Categories
analytics analyticsengineering businessintelligence

Running a personal SQL server for free

For some, getting into data analytics outside of an academic or work environment can be very challenging - where do you start? Which database do you use? And how do you do it for low or zero cost?

In this article, I am going to walk through setting up your VM1 & database, connecting to your new remote server using Azure Data Studio, and as a bonus, connecting it to dbt. I've also written about setting up dbt on windows on a previous post.

First, let's talk about requirements & recommendations:

  1. This tutorial is focused on Windows 10 + Linux. You will need Windows 10 Pro where you install your VM.
  2. I recommend that you set up your database on different physical machine than your dev machine. You should probably have at least 32GB of RAM.
  3. Since we are installing the database on another machine, that machine needs to be on the same network as your development machine.

Why use a VM at all? In my experience, running a database on your dev machine makes everything extremely slow. Your database will be very greedy with resources (RAM specifically) - so keeping it in a little box that you can turn on and off allows you to keep using your machine "as normal".

Step 1: Enable HyperV

Open powershell as administrator and run the following command:

Enable-WindowsOptionalFeature -Online -FeatureName Microsoft-Hyper-V -All

More info can be found here: https://docs.microsoft.com/en-us/virtualization/hyper-v-on-windows/quick-start/enable-hyper-v

Step 2: Create a VM in HyperV

You will need to restart your machine in order to use the HyperV features, so machine sure to do that first. The Microsoft documents to create a VM are exellent - and linked below. Make sure to select Ubuntu 20.04 when you create it.
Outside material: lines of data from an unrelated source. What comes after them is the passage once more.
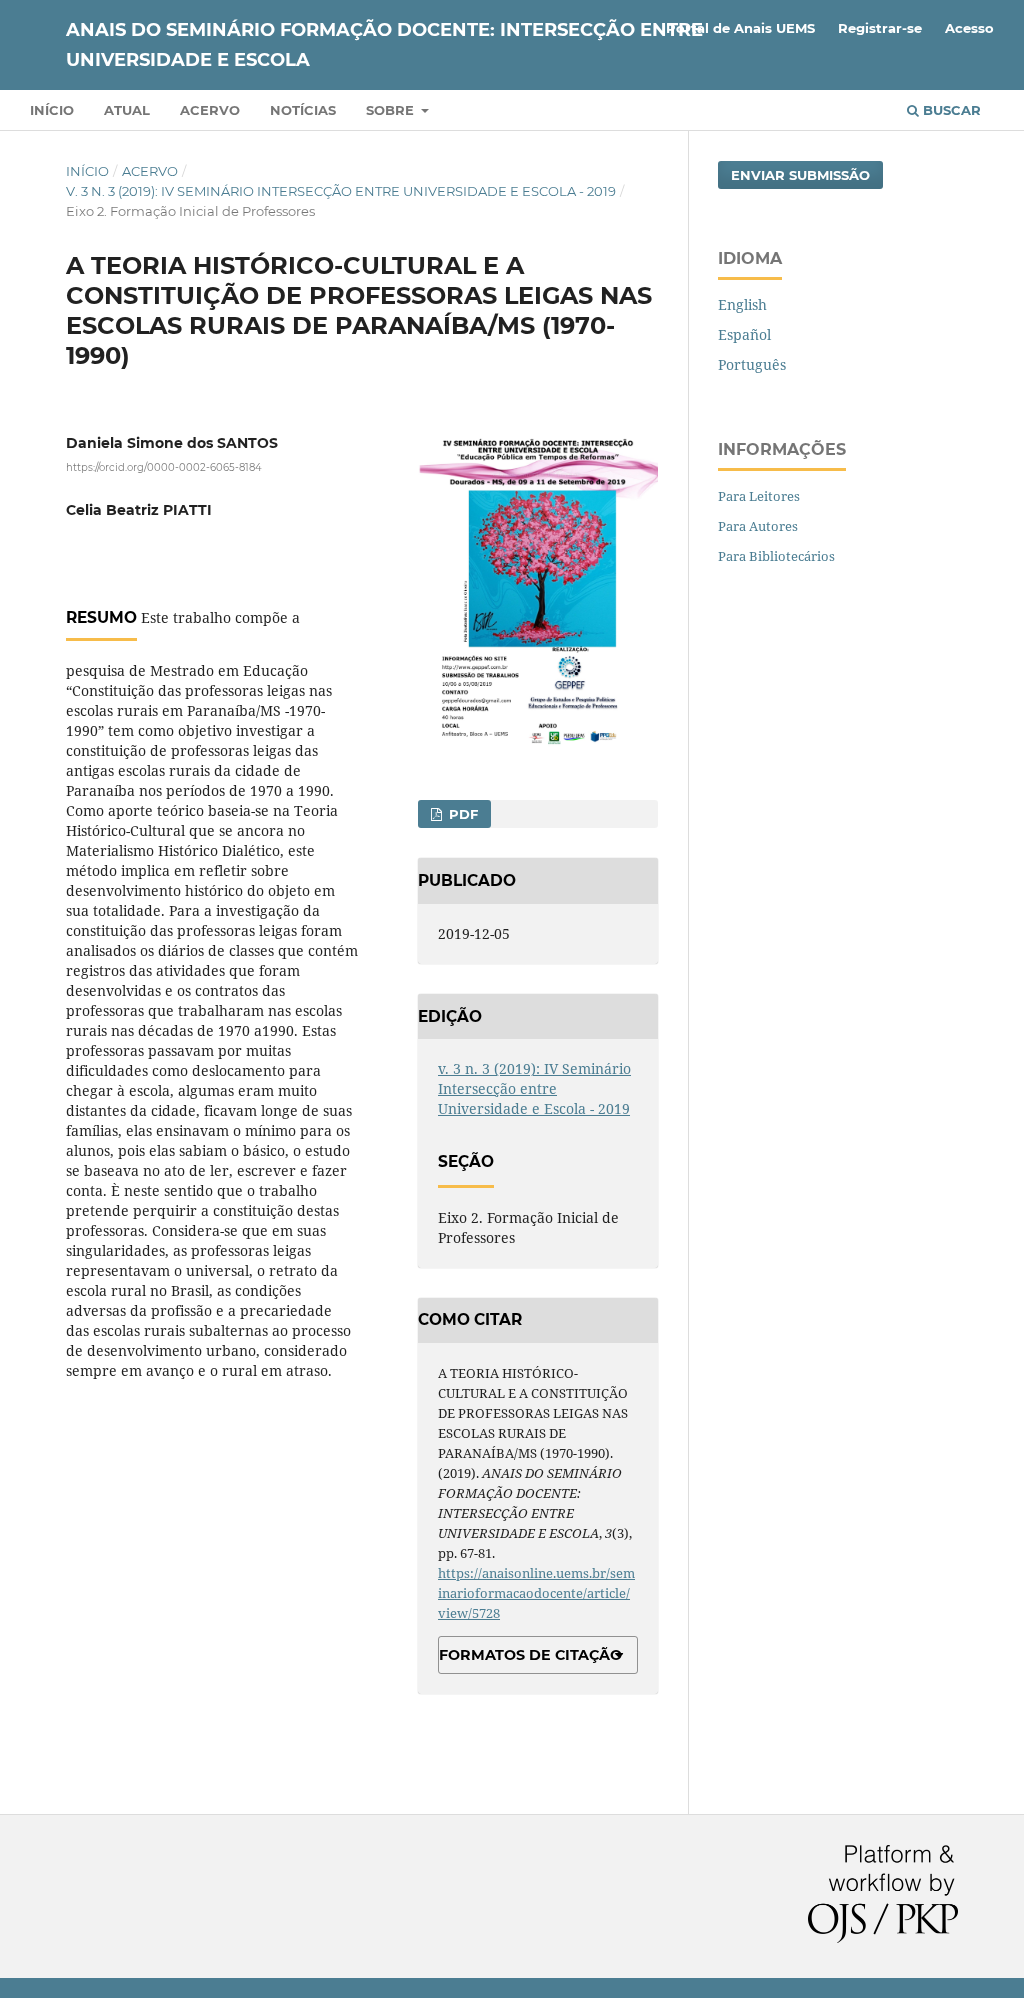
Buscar (950, 110)
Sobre (392, 110)
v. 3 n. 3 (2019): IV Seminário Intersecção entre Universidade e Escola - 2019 (341, 191)
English (742, 304)
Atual (127, 110)
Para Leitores (759, 496)
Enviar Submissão (800, 175)
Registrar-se (880, 28)
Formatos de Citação (530, 1655)
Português (752, 364)
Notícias (303, 110)
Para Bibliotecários (776, 556)
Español (744, 334)
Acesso (969, 28)
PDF (461, 814)
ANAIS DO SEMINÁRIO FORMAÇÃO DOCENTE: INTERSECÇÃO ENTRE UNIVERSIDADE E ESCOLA (384, 45)
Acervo (210, 110)
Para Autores (758, 526)
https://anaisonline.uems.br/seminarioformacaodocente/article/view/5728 (536, 1593)
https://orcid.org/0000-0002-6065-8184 (164, 467)
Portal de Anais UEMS (740, 28)
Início (52, 110)
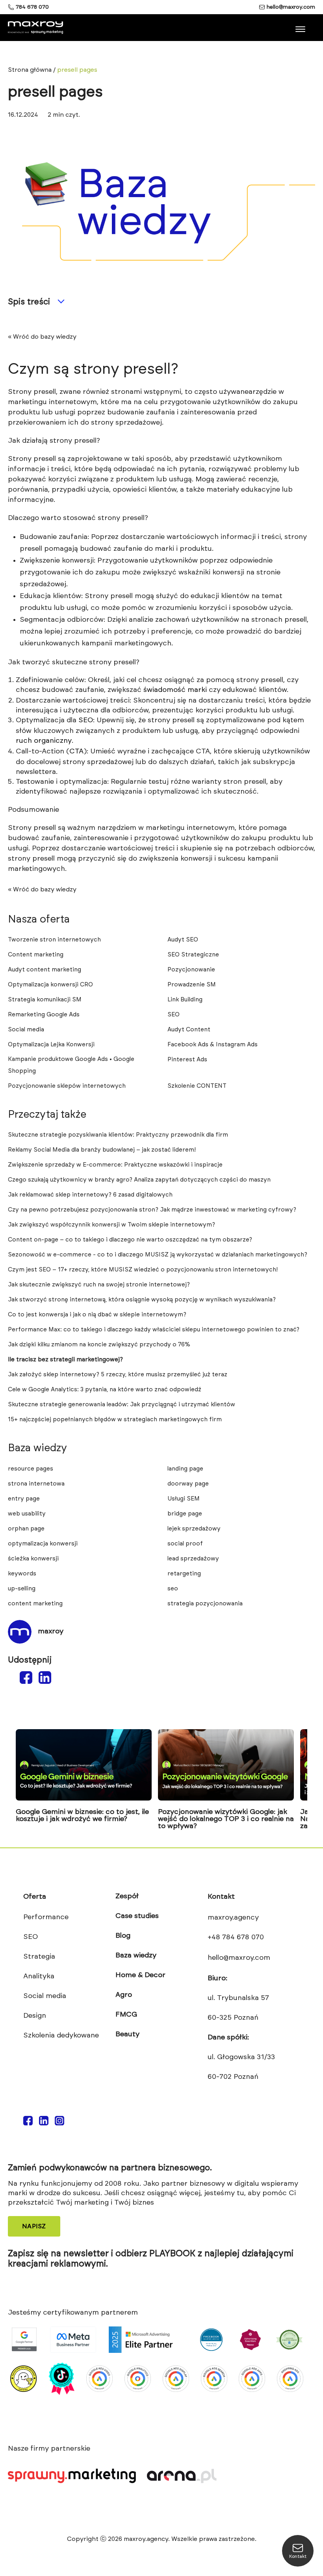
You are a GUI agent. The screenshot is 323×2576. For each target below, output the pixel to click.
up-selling (21, 1589)
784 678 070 (32, 7)
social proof (185, 1544)
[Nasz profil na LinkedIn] (43, 2121)
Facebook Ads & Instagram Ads (213, 1045)
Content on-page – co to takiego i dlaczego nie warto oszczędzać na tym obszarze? (130, 1240)
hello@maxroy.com (291, 7)
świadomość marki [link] (175, 689)
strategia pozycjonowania (205, 1604)
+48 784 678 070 (236, 1937)
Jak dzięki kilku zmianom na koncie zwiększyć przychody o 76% (99, 1345)
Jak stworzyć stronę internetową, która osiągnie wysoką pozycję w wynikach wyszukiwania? (142, 1300)
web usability (27, 1514)
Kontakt (221, 1896)
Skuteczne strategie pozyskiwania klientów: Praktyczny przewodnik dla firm (118, 1135)
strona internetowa (36, 1484)
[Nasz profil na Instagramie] (59, 2121)
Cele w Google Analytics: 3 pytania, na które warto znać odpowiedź (104, 1389)
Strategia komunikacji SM (45, 1000)
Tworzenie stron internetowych (54, 940)
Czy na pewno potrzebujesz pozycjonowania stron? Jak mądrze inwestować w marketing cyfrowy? (152, 1210)
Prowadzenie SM (191, 985)
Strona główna (30, 70)
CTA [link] (76, 751)
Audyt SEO (182, 940)
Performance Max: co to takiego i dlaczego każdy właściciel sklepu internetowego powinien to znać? (153, 1330)
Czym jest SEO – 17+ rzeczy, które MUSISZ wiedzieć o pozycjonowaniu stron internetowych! (143, 1270)
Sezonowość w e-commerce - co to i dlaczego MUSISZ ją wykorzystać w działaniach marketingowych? (157, 1255)
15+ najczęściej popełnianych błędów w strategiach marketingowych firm (115, 1419)
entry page (24, 1499)
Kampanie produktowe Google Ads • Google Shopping (71, 1065)
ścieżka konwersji (33, 1559)
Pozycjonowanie (191, 970)
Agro (123, 1994)
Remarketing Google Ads (44, 1015)
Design (34, 2015)
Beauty (127, 2034)
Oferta (34, 1896)
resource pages (30, 1469)
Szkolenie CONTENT (196, 1086)
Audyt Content (188, 1030)
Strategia (39, 1956)
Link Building (184, 1000)
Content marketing (35, 955)
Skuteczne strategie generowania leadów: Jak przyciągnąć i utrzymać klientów (121, 1404)
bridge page (184, 1514)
https://docs.microsoft.com/en-us/virtualization/hyper-v-on-windows/quick-start/quick-create-virtual-machine

Step 3: Install SQL Server on your VM

We will do the install of SQL Server2 in the CLI on Ubuntu, which MS has laid out again very nicely in their documentation. A couple of notes when walking through this:

  1. Make sure to select "SQL Server Express" as your edition. It limits your database size to 9GB but is otherwise relatively unencumbered by MS licensing.
  2. Write down your SA password. You will need it later when connecting.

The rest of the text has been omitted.